THE RECORDS
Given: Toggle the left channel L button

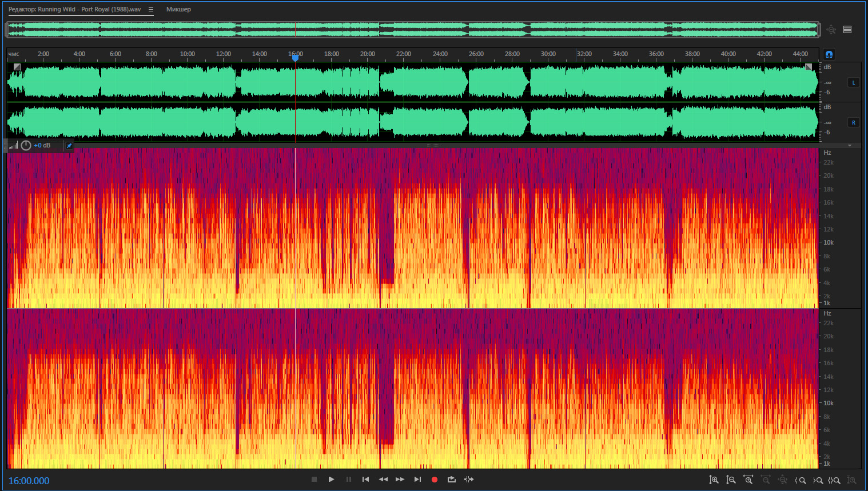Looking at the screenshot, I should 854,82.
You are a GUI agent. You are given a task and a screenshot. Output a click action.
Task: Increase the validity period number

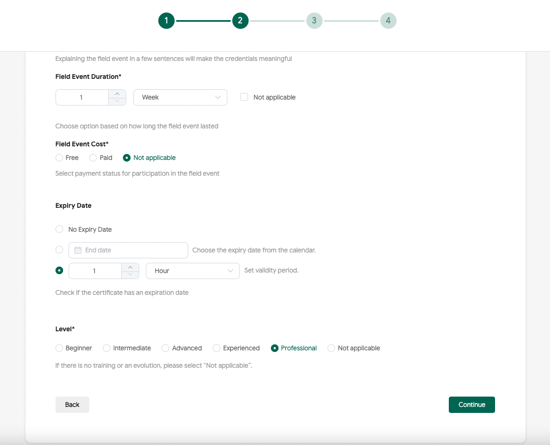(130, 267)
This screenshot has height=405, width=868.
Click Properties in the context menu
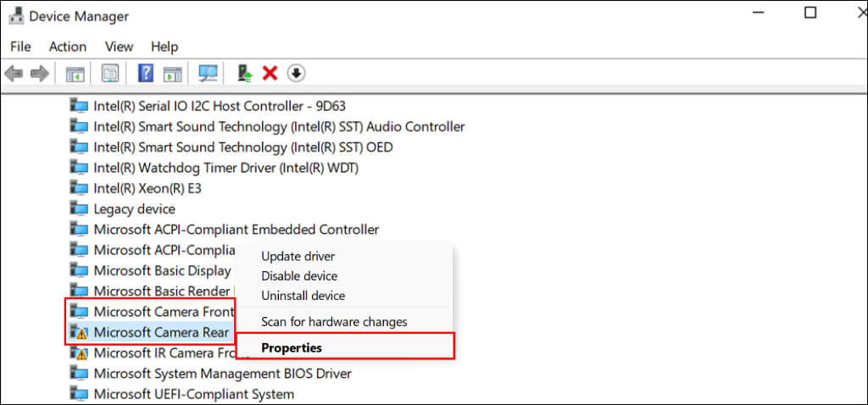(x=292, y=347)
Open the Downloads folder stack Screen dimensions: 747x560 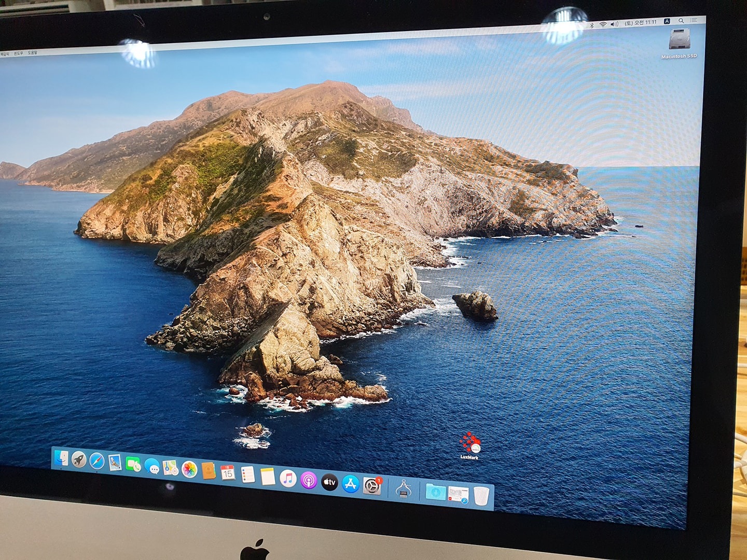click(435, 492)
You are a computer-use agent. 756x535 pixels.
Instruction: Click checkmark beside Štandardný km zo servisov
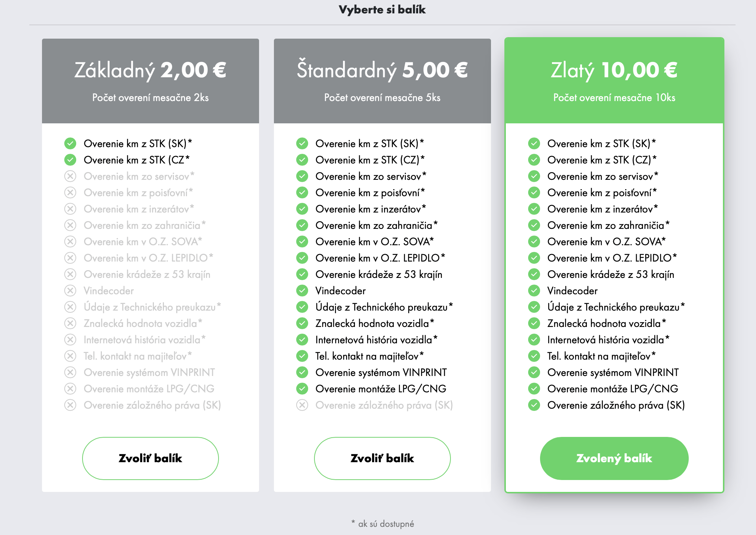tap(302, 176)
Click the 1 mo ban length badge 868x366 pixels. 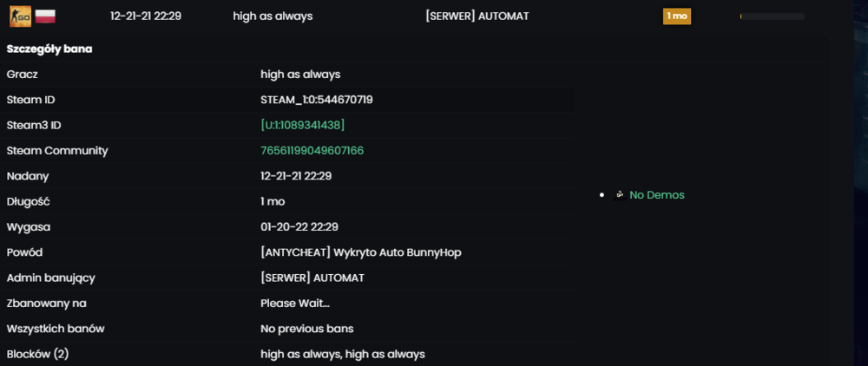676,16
...
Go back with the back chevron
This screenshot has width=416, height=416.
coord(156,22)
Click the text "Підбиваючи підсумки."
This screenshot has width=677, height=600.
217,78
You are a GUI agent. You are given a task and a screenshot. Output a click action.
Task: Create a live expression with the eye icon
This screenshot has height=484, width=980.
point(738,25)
...
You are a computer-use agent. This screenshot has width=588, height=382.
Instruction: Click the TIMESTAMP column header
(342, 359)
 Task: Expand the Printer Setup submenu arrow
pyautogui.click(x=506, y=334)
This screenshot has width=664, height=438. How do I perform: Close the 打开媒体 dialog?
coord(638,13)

TASK GOAL
The answer should consist of all lines from the records above that hold the word "with".

RESPONSE TO THE TASK
Go back with the back chevron
Task: Create a live expression with the eye icon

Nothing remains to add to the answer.